Effect of metal elements doping on the CePO4 catalysts for selective catalytic reduction of NO with NH3

Abstract

A series of Metals doped M-CePO4 (M=Zr, Co, Mo, Cu) catalysts were prepared via the coprecipitation method for selective catalytic reduction of NO with NH3 (NH3-SCR). The results showed that the NOx conversion of M-CePO4 were higher than that of CePO4, especially the Mo-CePO4 catalysts exhibited the best low-temperature activity and N2 selectivity, the Mo-CePO4 catalysts can reach about 99% at 300 °C and excellent 70 h long stability with the coexistence of SO2 and H2O. The effect of metal elements doping on physiochemical properties of catalysts were characterized by XRD, BET, Raman, TEM, XPS, H2-TPR and NH3-TPD. SEM and TEM analysis. The results showed that part of M ions doped into CePO4 lattice resulted in lattice shrinkage. More importantly, the MOx species could not only increased the relative content of Ce3+ and surface adsorption oxygen (O′) of M-CePO4 catalysts, but also increased the specific surface area of the catalysts. It could provide more reaction sites for active gas to promote the activation of NH3 and enhance oxidation–reduction performance.

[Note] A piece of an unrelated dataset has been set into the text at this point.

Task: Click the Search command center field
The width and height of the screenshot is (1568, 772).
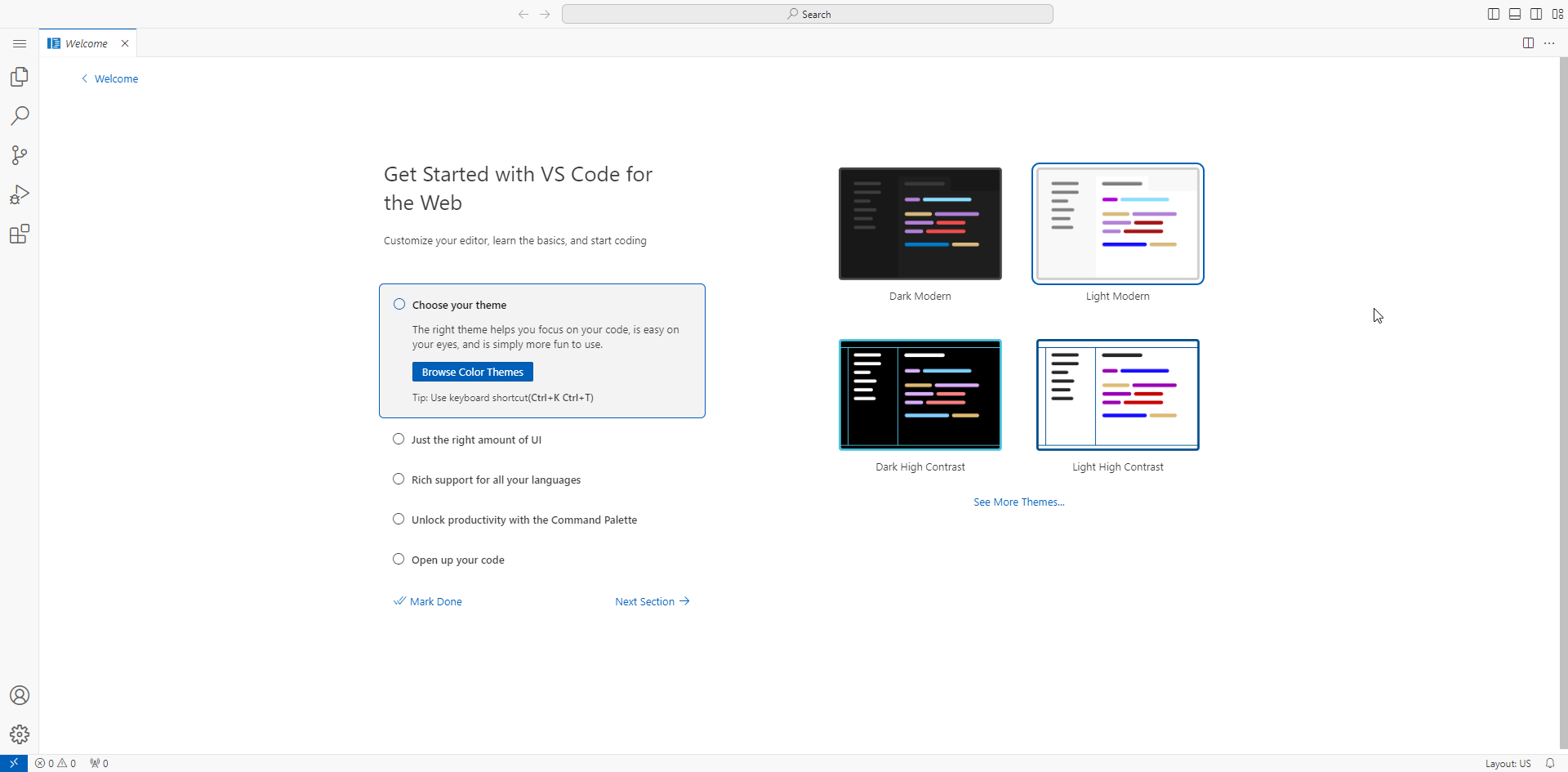Action: [x=807, y=14]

The in-situ DRIFTS results suggested that NH3 were adsorbed on both Lewis and Bronsted acid sites which can easily react with NOx gas. The NO species were adsorbed on Mo-CePO4 in the form of bidentate nitrate. The main reactants of Mo-CePO4 catalysts were NH3 linked to Lewis acid sites and bidentate nitrate species on the catalytic surface. The Eley–Rideal and Langmuir–Hinshelwood mechanisms coexisted in the SCR reaction route.